__How to complete this task__: In the data below, find the line containing "Open the Wi-Fi status menu" and the line containing "Instruction: Click the right deck bass knob", then reproduce them and every line between, exactly. Omit pictures.

__Records for processing__:
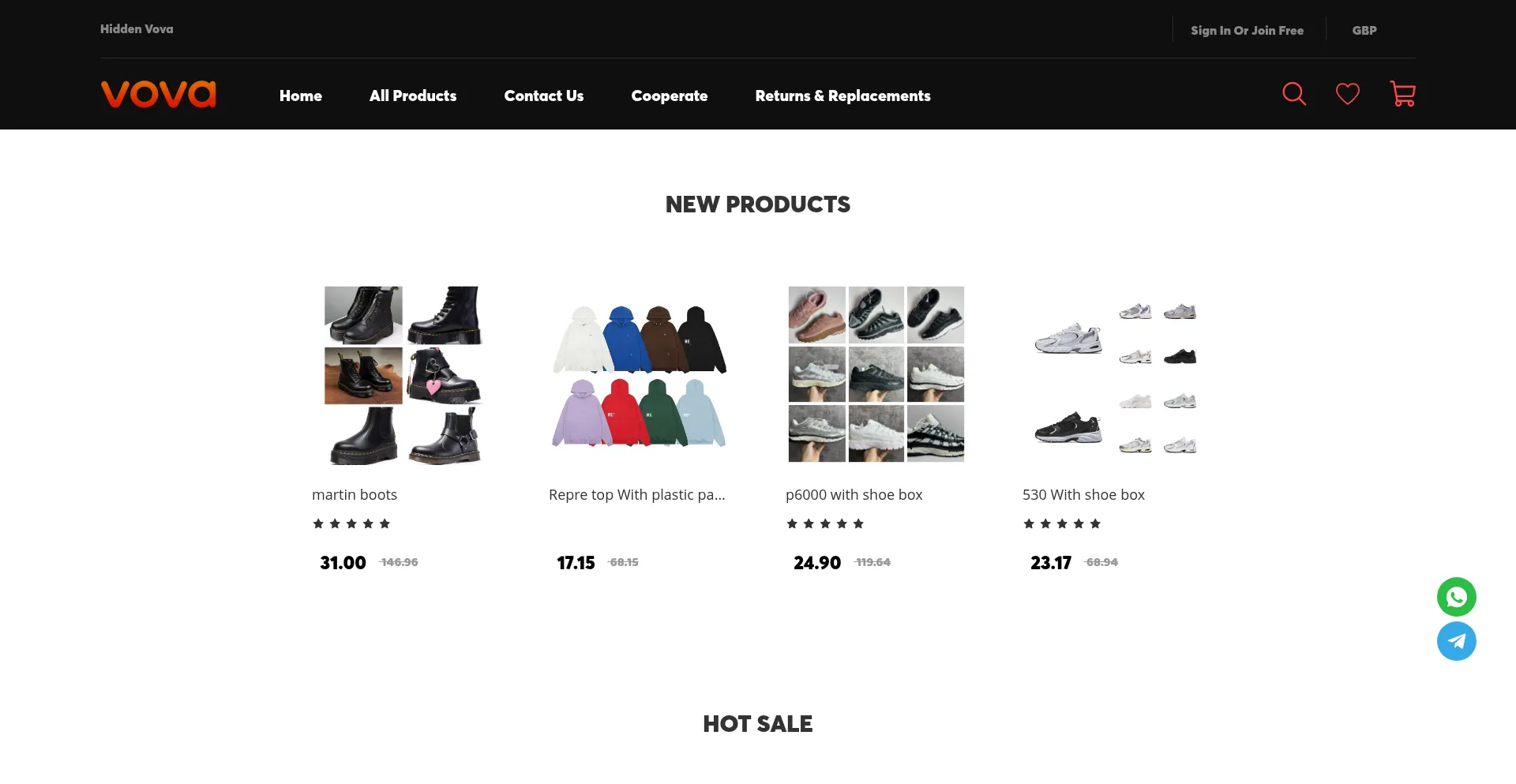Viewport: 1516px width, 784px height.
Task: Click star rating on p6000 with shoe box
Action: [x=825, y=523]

...

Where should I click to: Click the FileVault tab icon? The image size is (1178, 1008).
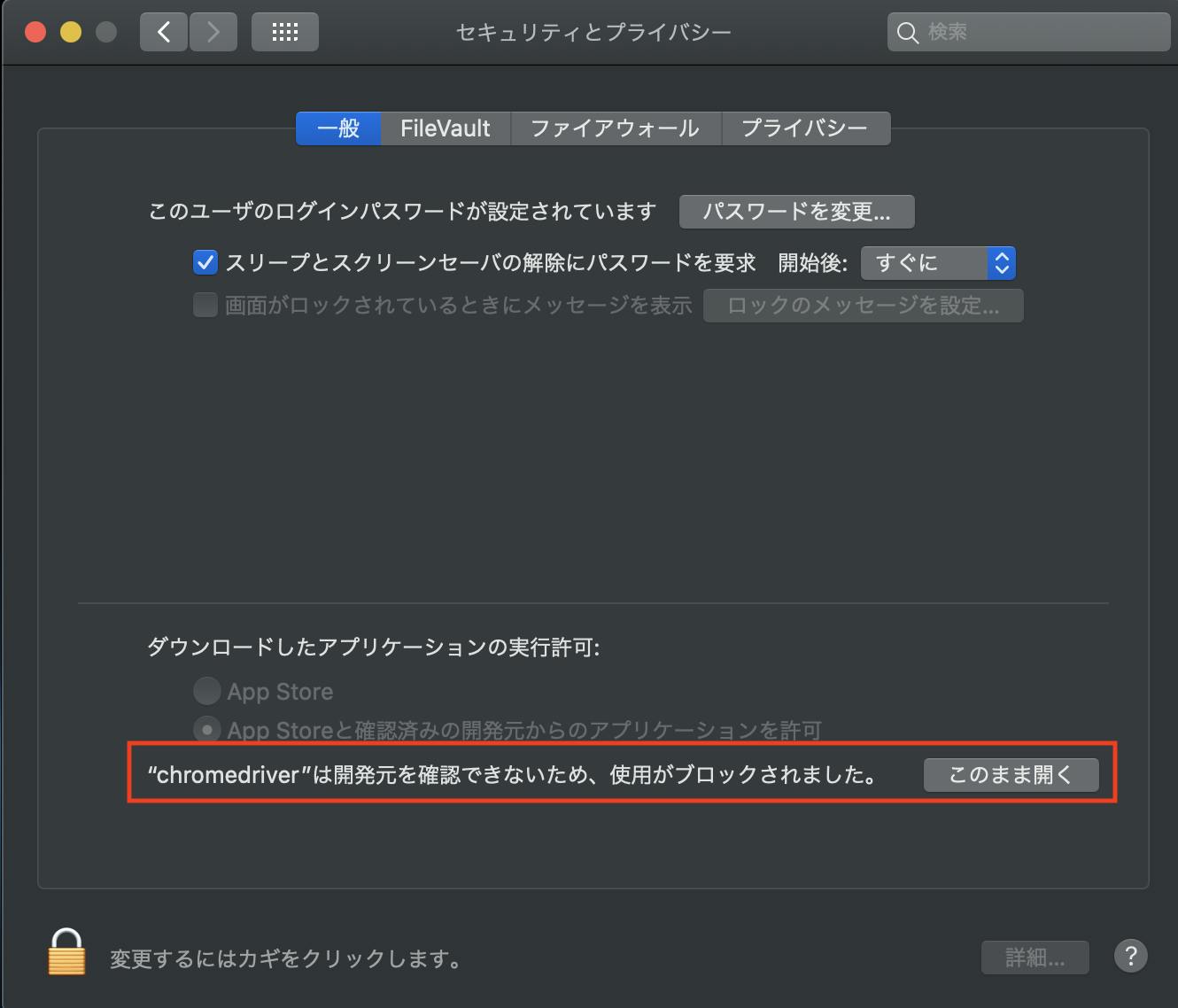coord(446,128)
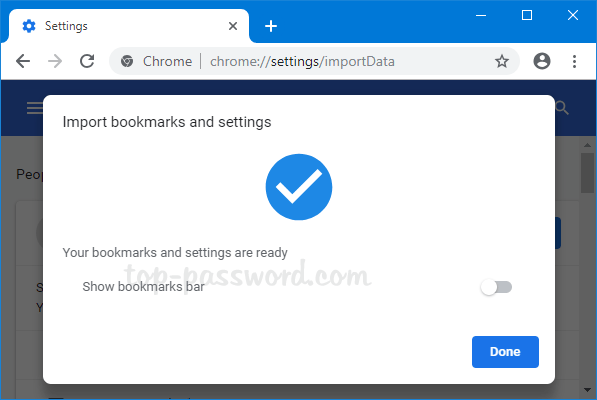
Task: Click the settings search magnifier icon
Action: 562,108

==

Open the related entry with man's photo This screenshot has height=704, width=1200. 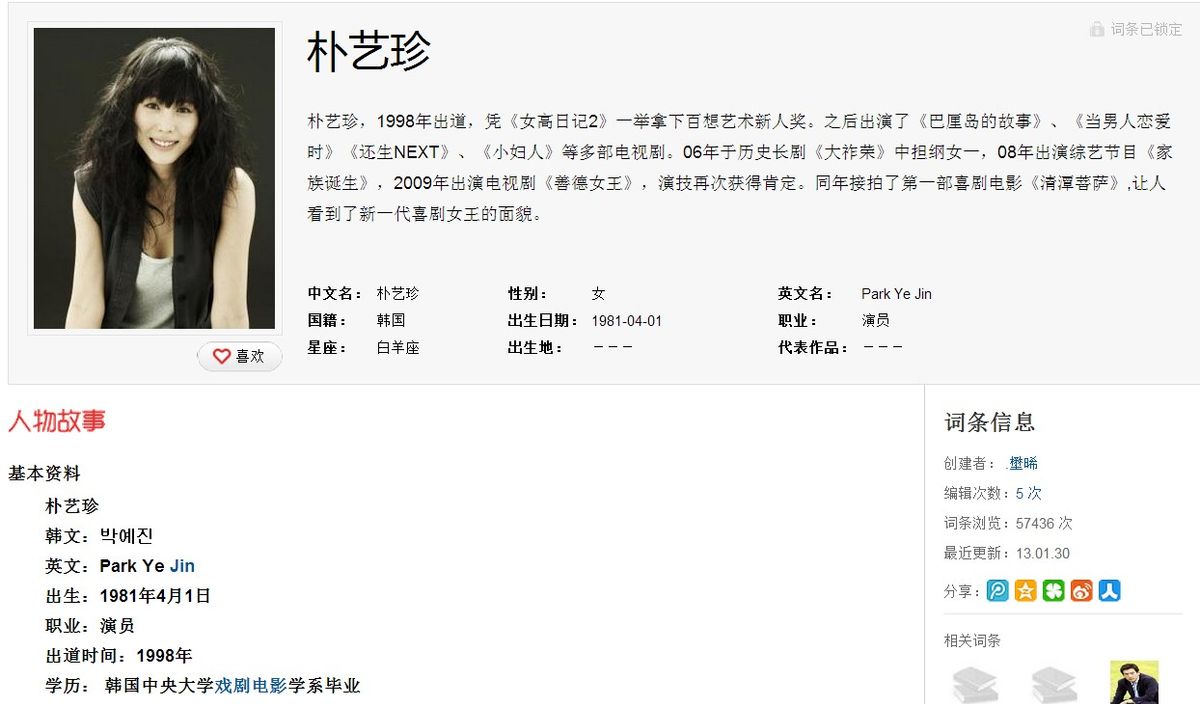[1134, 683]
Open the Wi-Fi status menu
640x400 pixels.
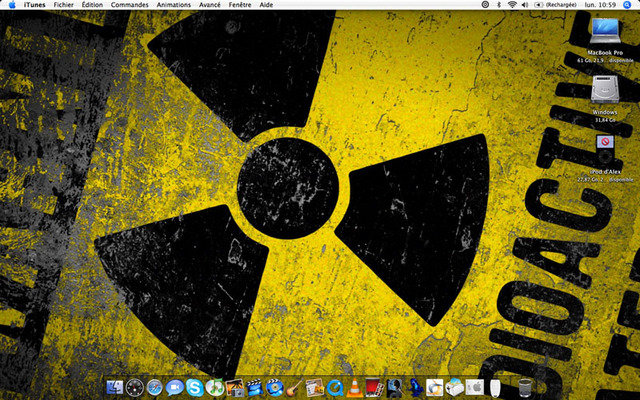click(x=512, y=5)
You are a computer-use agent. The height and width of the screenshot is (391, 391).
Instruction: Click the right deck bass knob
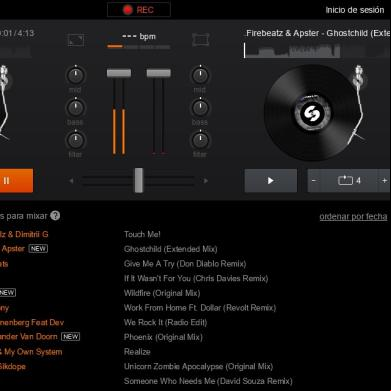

__Answer section__:
Open the Wi-Fi status menu
640x400 pixels.
click(x=512, y=5)
You are a computer-use agent. The height and width of the screenshot is (391, 391).
Instruction: Click the right deck bass knob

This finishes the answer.